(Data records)
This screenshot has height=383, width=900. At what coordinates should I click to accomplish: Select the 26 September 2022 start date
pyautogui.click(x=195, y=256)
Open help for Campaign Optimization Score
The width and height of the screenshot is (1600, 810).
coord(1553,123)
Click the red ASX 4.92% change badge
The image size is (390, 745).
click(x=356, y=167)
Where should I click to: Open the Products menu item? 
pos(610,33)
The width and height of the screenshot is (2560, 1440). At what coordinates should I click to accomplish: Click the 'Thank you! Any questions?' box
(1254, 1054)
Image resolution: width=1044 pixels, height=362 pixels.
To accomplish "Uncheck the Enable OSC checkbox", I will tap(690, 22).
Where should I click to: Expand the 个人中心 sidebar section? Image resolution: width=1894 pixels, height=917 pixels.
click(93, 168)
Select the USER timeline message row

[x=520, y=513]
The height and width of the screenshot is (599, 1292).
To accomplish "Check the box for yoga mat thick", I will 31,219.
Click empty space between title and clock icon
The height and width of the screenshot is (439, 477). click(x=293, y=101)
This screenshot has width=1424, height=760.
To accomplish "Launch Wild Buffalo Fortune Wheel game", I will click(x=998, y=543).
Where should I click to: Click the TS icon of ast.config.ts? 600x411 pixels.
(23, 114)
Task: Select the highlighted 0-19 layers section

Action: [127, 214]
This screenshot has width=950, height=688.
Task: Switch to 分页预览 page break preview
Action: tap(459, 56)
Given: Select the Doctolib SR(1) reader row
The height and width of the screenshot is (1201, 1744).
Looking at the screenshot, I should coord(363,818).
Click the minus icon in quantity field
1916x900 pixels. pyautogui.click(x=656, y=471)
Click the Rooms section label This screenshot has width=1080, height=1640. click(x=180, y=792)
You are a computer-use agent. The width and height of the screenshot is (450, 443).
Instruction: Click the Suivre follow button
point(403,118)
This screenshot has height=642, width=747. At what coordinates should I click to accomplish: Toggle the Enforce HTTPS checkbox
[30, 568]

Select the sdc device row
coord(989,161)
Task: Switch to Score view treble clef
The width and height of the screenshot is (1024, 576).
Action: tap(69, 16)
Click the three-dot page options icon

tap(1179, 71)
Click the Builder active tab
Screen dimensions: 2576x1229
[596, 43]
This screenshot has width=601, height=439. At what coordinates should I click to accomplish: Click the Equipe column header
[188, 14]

• [What is asked] Retype the data records above line for line, with no changes of any kind.

• [Answer for this exercise]
This screenshot has height=383, width=900. At what coordinates should I click to accomplish: Select the 26 September 2022 start date
pyautogui.click(x=195, y=256)
Open help for Campaign Optimization Score
The width and height of the screenshot is (1600, 810).
coord(1553,123)
Click the red ASX 4.92% change badge
The image size is (390, 745).
click(x=356, y=167)
Where should I click to: Open the Products menu item? 
pos(610,33)
The width and height of the screenshot is (2560, 1440). At what coordinates should I click to accomplish: Click the 'Thank you! Any questions?' box
(1254, 1054)
Image resolution: width=1044 pixels, height=362 pixels.
To accomplish "Uncheck the Enable OSC checkbox", I will tap(690, 22).
Where should I click to: Expand the 个人中心 sidebar section? Image resolution: width=1894 pixels, height=917 pixels.
click(93, 168)
Select the USER timeline message row

[x=520, y=513]
The height and width of the screenshot is (599, 1292).
To accomplish "Check the box for yoga mat thick", I will 31,219.
Click empty space between title and clock icon
The height and width of the screenshot is (439, 477). click(x=293, y=101)
This screenshot has width=1424, height=760.
To accomplish "Launch Wild Buffalo Fortune Wheel game", I will click(x=998, y=543).
Where should I click to: Click the TS icon of ast.config.ts? 600x411 pixels.
(23, 114)
Task: Select the highlighted 0-19 layers section

Action: [127, 214]
This screenshot has width=950, height=688.
Task: Switch to 分页预览 page break preview
Action: tap(459, 56)
Given: Select the Doctolib SR(1) reader row
The height and width of the screenshot is (1201, 1744).
Looking at the screenshot, I should coord(363,818).
Click the minus icon in quantity field
1916x900 pixels. pyautogui.click(x=656, y=471)
Click the Rooms section label This screenshot has width=1080, height=1640. click(x=180, y=792)
You are a computer-use agent. The width and height of the screenshot is (450, 443).
Instruction: Click the Suivre follow button
point(403,118)
This screenshot has height=642, width=747. At what coordinates should I click to accomplish: Toggle the Enforce HTTPS checkbox
[30, 568]

Select the sdc device row
coord(989,161)
Task: Switch to Score view treble clef
The width and height of the screenshot is (1024, 576).
Action: tap(69, 16)
Click the three-dot page options icon

tap(1179, 71)
Click the Builder active tab
Screen dimensions: 2576x1229
[596, 43]
This screenshot has width=601, height=439. At what coordinates should I click to accomplish: Click the Equipe column header
[188, 14]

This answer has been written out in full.